A long wooden counter separated the shopkeeper from Madam Mara.
“Watcha want then, eh?” asked the shopkeeper gruffly.
The ancient eyes shifted about the shelves, her wrinkled lips curling up, “Wild carrot and red clover. If you’ve got it.”
They tilted their head at her, “Ain’t you a bit old for them?”
Her smirk fell. Her loose skin beneath her chin wiggled. “It isn’t any of your business what I do with it. Mind your manners!”
As the shopkeeper scoffed before gathering the ingredients, a commotion of shouts caught Mara’s attention behind the front door that led out to the putrid streets.
---
“I say, enough is enough! His grace will hear your cries!”
“Yea! He will!”
“He better!”
There was shouting and clapping and cheering to the young lady who stood up beside the dragon fountain, covered in dirt and pink in the face.
Laviniya looked down across them and the kingsguard who now appeared uncomfortable, their tense expressions copied each other. Peaking out between the squalor was a old familiar face.
Madam Mara was smiling beneath a dark hooded cloak, holding a basket, she waved to the queen, beckoning her down.
Leaping from the sculpture to the bottom of the fountain, she climbed over the lip of the stone bed and leant down to offer her ear to her wise and strong willed elder.
What she heard however gave her recoil.
“Do you wish to start an insurrection, child? Enough of this now. Return to the Red Keep.”
The queen shook her head in disbelief. Mara slowly turned on her heel and left, weaving away through the sea of people gathered.
Before Laviniya could even make an unwise decision to remain further and goad the mobs, a noise startled the pigeons to take flight into the air.
The loud honking of a rams horn filled the street, followed quickly by the clacking sound of horses' hooves against the cobblestones.
Aemond arrived, astride a white mare, and the commoners who had been gathering around Laviniya immediately bowed their heads in reverence to him. They all began to loudly praise and pray to the "dragon king" in their own way, their voices blending together in a chorus of adoration and devotion.
The King paid no heed to his subjects, his eye was hard on his bride. He jumped from the horses back onto the fountain edge, grabbing her roughly by the arm and forced her up to climb onto the same saddle. He glared over at Lady Genevieve and the queen’s knight.
“Ser Gilbar, return the Lady Genevieve back to the red Keep, make sure she reports to the Lord Hand.”
Laviniyas eyes widened, her head snapped back to see Genevieve escorted by her guard. The other white cloak kingguards climbed their horses.

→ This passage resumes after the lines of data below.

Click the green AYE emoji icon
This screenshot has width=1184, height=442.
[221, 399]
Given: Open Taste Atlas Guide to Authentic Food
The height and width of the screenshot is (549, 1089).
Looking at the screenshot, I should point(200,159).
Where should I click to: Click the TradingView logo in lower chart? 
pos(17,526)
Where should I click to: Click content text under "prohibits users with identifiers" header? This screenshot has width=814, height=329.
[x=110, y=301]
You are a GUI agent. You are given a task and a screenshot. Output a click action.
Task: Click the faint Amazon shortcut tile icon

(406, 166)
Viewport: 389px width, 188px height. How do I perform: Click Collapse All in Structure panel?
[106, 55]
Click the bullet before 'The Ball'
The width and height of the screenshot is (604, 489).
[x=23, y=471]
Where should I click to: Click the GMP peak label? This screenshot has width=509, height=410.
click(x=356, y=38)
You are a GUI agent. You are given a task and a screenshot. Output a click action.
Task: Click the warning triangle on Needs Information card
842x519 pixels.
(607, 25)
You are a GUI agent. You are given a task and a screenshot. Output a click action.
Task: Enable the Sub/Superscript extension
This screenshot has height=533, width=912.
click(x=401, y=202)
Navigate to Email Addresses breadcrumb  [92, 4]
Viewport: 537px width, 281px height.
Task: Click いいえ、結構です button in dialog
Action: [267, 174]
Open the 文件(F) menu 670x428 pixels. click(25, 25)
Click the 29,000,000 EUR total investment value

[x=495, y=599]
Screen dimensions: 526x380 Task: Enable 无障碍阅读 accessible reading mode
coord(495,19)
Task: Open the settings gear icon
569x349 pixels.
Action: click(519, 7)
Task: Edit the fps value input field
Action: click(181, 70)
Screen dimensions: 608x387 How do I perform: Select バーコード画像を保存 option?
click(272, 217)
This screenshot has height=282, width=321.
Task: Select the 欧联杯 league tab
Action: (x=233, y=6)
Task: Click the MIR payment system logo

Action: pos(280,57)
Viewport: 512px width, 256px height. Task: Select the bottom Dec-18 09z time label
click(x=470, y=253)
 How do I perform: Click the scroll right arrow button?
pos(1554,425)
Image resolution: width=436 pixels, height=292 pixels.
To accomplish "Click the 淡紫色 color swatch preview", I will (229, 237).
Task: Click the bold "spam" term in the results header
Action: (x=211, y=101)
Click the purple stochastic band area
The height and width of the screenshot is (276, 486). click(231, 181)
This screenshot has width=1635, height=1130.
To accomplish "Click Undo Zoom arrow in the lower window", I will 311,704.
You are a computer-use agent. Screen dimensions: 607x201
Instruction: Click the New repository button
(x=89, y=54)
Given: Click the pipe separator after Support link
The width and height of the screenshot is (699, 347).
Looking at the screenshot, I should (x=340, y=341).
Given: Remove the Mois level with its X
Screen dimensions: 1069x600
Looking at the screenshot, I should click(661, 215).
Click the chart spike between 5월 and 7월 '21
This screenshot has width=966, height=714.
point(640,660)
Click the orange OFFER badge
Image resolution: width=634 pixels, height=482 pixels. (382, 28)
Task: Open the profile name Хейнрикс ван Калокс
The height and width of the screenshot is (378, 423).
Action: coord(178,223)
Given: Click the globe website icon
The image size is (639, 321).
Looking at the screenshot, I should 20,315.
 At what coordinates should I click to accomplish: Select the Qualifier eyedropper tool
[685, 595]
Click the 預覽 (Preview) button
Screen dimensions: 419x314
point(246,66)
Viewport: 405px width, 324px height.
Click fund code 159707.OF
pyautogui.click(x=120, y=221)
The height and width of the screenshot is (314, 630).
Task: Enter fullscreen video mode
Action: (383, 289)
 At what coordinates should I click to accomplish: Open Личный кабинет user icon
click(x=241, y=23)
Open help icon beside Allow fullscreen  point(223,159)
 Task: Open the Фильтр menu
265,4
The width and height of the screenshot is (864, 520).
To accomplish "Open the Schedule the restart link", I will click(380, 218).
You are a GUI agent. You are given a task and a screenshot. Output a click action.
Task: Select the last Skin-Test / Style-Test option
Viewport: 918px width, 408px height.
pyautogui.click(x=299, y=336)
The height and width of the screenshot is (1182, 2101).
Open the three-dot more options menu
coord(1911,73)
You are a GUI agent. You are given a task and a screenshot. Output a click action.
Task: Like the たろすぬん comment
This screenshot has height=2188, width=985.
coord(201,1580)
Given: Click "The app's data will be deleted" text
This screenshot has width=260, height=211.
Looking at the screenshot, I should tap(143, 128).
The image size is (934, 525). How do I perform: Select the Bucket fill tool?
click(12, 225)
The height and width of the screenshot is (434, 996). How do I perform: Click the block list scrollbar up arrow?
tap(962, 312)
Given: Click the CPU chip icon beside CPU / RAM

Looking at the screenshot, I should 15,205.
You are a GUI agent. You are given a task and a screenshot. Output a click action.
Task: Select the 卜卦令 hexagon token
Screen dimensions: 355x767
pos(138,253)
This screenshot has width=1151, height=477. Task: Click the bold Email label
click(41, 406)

The people of fleabottom followed and declared their love and praise to the king for the mercy shown to their children. The space was too crowded for the pair to move before the knights began clearing and yelling for a path to be made for the horses.
As the unorganised procession proceeded forward, his hot lips hissed into her pink ear, “What stunt are you playing today my sweet? Trying to buy their love?”
Laviniya dug her nails into his gloves hand and grit her teeth into a smile, “I am giving their children the chance to not starve. You said it yourself Aemond ‘the small folk really are only loyal to things like money and power.’”
Her husband glanced across the wave of peasants that the horse sailed slowly through like a bobbing boat. They were glad to see him. Did they even know her name? Not once did he hear them call out to his sweet Laviniya.
His lips grew tight, “You give them stolen coin and they lack the courtesy to thank you?”
That is when she giggled, “I gave them gold and jewellery and you’re displeased they’re happily praising you?”
He grew silent. Unable to reply to her. All he could think of was that laughter, how he had not heard it for a time. He wanted to hear it again soon.
He smiled. Raising his hand he waved to the people that passed. The crowd grew boisterous and excited, their volumes increased and cheering exalted him.
The people had shown him their love and favour before but never had he witnessed them carrying on as joyfully as this. He knew in his heart, Laviniya was to be thanked and not punished. But she had still stolen from the crown. What was he meant to do with her?